Growth testing for all culture media was performed using reference Candida strains (Candida albicans ATCC 10231, Candida glabrata ATCC 15126, Candida krusei ATCC 24408, Candida tropicalis ATCC 750) and negative control strains (Escherichia coli ATCC 25922 and Staphylococcus aureus ATCC 25923) as recommended by the manufacturers. Susceptibility testing was performed in adherence to National Committee for Clinical Laboratory Standards guidelines.20 Procedures for Gram staining, serial dilutions and culture techniques were performed according to protocols developed by the American Society for Microbiology.21 Blood glucose and glycated hemoglobin determination were performed on calibrated devices following the manufacturer’s manual.

Statistical analysis

Data were entered in an Excel spreadsheet and analysed using STATA special edition, Version 10.0 (StataCorp, College Station, Texas, United States). Data regarding study population characteristics, proportion of patients with gastrointestinal candidiasis, species distribution and susceptibility profiles were analysed using frequency distributions and 95% confidence intervals. Bivariate analysis through the use of chi-square tables, and multivariate logistic regression were used to analyse associations between risk factors and gastrointestinal candidiasis. Statistical significance was assumed to exist if p-values were less than 0.05. The risk factors studied were age of the participants, sex, glycaemic control (‘good’ control = glycated haemoglobin level < 7.0%; ‘poor’ control = glycated haemoglobin > 7.0%), history of antibiotic therapy, history of corticosteroid therapy and type of DM. Participants were analysed in four age groups: children (< 18 years), youth (18–40 years), adult (41–65 years) and elderly (> 65 years). Diabetes type was classified based on diagnostic information on the patient’s form into type 1 and type 2 DM. The history of therapies was classified as Yes if the patient had treatment for more than 2 weeks but less than 1 month earlier or No if the patient had therapies either for less than 2 weeks or more than 1 month earlier.

Results

Two hundred and forty-one study participants were recruited into the study (Table 1). One hundred and seventeen (48.5) of the participants were female patients; 82 (34.02%) patients had type 1 DM and the rest had type 2 DM. The mean age of the participants was 43 years (95% confidence interval: 41–46); among type 1 DM patients the mean age was 21 years (95% confidence interval: 19–22 years) and in type 2 DM patients this was 55 years (95% CI: 53–57 years). The average fasting blood glucose levels in the study participants was 9.9 mmol/L (standard deviation = 2.3 mmol/L), and average glycated haemoglobin level was 9.3% (standard deviation = 1.6%).
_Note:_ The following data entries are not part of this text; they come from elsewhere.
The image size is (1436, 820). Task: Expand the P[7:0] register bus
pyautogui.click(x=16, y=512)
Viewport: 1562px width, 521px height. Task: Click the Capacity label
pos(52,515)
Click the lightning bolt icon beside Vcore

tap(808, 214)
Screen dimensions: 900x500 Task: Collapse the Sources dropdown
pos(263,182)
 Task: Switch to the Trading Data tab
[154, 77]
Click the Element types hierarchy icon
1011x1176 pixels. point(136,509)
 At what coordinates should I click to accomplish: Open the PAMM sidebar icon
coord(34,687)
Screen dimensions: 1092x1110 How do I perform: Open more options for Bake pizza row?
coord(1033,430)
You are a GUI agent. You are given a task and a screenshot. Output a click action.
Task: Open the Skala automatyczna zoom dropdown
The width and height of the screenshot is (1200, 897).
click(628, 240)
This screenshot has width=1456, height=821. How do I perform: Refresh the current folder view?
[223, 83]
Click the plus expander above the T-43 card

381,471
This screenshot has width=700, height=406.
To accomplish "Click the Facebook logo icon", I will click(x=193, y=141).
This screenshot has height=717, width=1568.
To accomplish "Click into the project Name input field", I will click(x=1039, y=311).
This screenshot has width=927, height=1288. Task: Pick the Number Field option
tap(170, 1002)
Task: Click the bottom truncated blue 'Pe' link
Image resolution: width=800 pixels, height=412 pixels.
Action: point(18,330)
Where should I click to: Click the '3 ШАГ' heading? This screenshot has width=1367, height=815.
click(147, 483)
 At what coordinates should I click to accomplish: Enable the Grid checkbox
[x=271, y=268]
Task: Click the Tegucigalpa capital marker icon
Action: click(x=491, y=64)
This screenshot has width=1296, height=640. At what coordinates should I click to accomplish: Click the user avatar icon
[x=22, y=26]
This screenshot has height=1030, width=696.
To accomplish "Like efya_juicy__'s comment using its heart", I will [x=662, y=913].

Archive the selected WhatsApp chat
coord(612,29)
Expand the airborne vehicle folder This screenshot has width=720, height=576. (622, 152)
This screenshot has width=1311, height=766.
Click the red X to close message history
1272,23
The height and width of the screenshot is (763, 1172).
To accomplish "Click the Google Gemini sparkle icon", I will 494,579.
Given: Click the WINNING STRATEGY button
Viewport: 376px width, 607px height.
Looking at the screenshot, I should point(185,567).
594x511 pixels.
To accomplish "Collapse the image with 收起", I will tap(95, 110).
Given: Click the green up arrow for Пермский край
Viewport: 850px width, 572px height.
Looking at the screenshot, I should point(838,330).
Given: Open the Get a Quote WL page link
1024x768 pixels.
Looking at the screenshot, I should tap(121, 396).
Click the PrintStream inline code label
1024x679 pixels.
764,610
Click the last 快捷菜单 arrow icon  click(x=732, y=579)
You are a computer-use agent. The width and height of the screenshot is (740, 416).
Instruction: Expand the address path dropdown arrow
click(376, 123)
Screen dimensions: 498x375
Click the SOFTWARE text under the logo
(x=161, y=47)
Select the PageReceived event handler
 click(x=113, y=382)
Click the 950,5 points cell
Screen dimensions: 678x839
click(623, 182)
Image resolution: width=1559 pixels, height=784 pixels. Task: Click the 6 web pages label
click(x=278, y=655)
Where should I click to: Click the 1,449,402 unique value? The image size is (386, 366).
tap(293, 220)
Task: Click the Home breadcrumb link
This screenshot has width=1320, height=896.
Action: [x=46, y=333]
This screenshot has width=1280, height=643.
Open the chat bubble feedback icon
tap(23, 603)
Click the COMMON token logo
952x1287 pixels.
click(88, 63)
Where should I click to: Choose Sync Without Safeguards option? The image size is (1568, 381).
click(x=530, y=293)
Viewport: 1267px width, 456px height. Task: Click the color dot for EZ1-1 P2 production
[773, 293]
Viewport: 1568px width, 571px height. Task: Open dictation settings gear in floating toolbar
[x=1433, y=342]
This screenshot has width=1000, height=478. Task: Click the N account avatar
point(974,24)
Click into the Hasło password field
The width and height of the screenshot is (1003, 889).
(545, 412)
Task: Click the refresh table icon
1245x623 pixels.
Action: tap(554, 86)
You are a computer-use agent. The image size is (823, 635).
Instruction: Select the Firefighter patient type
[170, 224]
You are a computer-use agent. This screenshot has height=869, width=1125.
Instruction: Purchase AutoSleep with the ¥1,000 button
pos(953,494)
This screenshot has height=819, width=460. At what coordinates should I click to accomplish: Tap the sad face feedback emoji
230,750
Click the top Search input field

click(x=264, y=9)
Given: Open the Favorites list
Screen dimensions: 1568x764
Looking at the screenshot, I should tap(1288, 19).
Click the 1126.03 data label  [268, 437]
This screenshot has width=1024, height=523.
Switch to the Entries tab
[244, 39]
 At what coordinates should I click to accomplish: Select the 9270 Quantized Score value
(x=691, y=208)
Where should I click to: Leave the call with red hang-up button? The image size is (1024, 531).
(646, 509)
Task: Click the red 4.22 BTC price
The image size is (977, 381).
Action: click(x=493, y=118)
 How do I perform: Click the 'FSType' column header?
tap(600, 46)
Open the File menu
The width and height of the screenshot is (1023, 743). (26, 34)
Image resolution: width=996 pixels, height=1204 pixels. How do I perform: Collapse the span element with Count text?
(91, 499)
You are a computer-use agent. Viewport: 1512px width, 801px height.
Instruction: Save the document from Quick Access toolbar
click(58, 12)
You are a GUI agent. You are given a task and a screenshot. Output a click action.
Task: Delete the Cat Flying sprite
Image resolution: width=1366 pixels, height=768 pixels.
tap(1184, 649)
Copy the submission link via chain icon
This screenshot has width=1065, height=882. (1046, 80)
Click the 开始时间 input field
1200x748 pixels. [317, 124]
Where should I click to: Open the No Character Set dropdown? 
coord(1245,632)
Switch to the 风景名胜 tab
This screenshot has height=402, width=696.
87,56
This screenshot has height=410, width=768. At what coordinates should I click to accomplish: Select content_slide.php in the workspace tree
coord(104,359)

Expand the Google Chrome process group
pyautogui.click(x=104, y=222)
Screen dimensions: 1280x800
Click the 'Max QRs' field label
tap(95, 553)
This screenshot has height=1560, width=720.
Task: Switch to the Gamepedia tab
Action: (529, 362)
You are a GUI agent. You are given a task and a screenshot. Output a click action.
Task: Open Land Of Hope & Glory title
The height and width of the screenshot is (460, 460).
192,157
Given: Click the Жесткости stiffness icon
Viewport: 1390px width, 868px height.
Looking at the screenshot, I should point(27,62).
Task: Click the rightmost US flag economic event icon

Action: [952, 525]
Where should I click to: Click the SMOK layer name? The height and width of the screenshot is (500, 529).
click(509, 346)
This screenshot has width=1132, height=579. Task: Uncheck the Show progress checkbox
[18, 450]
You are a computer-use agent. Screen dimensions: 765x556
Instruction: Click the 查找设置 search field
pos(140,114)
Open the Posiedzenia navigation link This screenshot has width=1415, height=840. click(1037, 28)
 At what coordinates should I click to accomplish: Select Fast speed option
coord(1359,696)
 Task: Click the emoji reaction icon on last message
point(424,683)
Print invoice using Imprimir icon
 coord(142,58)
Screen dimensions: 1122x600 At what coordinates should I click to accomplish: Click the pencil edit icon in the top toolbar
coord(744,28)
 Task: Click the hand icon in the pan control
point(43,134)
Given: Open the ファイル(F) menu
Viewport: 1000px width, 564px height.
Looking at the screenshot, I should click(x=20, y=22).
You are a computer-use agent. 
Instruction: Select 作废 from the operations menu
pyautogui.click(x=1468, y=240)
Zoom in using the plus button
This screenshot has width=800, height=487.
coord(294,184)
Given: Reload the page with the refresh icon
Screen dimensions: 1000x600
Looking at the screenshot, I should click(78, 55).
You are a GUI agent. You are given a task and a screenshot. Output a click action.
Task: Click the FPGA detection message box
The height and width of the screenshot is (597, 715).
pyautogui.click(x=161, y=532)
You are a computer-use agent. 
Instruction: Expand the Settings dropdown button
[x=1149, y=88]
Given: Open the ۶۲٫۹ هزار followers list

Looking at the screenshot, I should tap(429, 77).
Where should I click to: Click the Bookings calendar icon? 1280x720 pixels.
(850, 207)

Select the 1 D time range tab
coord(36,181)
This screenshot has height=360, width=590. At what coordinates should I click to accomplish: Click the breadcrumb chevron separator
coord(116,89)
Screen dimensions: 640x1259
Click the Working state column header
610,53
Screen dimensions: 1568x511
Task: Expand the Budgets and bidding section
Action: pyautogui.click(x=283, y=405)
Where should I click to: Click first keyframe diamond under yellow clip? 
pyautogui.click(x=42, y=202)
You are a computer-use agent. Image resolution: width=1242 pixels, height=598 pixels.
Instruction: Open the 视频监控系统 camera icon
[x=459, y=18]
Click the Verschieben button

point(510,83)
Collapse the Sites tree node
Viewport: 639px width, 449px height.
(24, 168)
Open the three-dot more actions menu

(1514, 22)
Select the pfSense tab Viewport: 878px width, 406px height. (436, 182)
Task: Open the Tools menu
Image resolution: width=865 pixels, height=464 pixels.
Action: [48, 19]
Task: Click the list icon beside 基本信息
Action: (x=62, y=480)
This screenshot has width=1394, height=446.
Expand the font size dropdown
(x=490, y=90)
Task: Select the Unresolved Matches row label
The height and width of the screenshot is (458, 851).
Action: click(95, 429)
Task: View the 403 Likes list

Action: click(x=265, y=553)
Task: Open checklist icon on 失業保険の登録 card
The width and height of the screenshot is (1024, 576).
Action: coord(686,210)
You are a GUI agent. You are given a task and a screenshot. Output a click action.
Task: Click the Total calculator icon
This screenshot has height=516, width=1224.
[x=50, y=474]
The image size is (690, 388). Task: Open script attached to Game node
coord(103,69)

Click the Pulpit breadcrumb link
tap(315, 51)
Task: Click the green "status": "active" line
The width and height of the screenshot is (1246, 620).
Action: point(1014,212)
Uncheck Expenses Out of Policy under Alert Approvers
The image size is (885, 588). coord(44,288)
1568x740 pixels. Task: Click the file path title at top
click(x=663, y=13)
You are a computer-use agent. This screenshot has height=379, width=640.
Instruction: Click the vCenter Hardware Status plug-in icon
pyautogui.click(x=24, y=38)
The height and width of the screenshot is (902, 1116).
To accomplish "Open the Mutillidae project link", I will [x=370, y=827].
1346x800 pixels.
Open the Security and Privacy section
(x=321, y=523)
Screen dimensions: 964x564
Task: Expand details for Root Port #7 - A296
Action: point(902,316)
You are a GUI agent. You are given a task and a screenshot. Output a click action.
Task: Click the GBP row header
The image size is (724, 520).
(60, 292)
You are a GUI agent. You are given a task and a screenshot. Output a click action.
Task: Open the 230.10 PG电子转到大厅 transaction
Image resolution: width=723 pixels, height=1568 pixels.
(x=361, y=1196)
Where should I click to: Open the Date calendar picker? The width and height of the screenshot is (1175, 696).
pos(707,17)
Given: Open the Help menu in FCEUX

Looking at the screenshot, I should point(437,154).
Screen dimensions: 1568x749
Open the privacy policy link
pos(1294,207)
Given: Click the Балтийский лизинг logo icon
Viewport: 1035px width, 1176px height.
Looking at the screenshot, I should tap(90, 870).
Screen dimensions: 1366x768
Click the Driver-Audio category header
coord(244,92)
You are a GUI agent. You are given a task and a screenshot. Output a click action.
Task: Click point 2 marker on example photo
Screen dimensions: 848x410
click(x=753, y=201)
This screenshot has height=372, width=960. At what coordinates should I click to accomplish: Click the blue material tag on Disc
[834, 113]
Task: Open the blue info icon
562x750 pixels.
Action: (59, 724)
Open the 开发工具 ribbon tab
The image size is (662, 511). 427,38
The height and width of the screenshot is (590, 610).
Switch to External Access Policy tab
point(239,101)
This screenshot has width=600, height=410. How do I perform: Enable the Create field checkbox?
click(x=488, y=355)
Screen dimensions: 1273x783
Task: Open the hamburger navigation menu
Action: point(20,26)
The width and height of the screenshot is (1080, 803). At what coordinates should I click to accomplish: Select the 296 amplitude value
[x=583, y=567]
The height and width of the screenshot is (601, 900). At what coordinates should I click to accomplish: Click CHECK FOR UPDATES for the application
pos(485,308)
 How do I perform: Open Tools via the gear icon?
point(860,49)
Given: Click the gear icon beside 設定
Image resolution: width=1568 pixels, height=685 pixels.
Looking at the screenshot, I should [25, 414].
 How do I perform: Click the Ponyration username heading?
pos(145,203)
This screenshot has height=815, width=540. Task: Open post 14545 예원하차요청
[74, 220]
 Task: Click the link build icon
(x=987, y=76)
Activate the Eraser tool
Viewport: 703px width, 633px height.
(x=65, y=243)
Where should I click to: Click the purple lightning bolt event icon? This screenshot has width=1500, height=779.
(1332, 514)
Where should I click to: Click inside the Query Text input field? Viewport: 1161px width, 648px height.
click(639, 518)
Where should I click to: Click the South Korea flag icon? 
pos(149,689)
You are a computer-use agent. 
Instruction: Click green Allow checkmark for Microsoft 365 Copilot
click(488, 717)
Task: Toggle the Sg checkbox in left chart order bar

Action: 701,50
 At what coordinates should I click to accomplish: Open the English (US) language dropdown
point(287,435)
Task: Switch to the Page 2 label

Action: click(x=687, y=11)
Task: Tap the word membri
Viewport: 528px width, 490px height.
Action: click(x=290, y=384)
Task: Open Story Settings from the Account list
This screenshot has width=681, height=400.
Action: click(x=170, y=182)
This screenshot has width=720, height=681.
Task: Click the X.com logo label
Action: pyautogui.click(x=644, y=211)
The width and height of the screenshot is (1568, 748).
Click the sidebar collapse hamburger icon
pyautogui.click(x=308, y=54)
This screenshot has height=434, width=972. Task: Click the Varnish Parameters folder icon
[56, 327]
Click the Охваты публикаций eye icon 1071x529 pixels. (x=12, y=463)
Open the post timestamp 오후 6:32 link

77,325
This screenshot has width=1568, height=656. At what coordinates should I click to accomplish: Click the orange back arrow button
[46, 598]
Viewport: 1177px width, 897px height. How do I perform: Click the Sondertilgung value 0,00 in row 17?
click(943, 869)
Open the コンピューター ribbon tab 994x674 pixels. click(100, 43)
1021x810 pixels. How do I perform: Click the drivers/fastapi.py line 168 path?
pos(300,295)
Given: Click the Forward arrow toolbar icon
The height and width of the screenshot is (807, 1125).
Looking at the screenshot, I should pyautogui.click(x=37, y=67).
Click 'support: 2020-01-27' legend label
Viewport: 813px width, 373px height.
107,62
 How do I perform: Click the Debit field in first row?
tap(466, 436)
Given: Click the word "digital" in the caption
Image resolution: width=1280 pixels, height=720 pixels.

TABLE 1: Characteristics of the study participants at enrolment (N = 241), Kampala, Uganda, March 2017 to December 2017.
Proportion of diabetes mellitus patients with gastrointestinal candidiasis

Cultures from 37 (15.4%) patients had colony counts consistent with gastrointestinal candidiasis (≥ 1 × 105 colony-forming units/mL of stool). Among infected patients, 11 (29.7%) had type 1 DM, and 26 (70.3%) had type 2 DM (p = 0.706). About one-third of patients with gastrointestinal candidiasis (25, 67.6%) were female, and 12 (32.4%) were male (p = 0.009).

The majority of the isolates were C. albicans (n = 23, 62.2%), followed by C. glabrata (n = 7, 18.9%), C. tropicalis (n = 3, 8.1%), Candida dublinensis (n = 2, 5.4%) and C. krusei (n = 2, 5.4%). Among female patients, only C. albicans and C. dubliniensis were isolated (Figure 1). C. glabrata, C. krusei and C. tropicalis were isolated exclusively from male patients.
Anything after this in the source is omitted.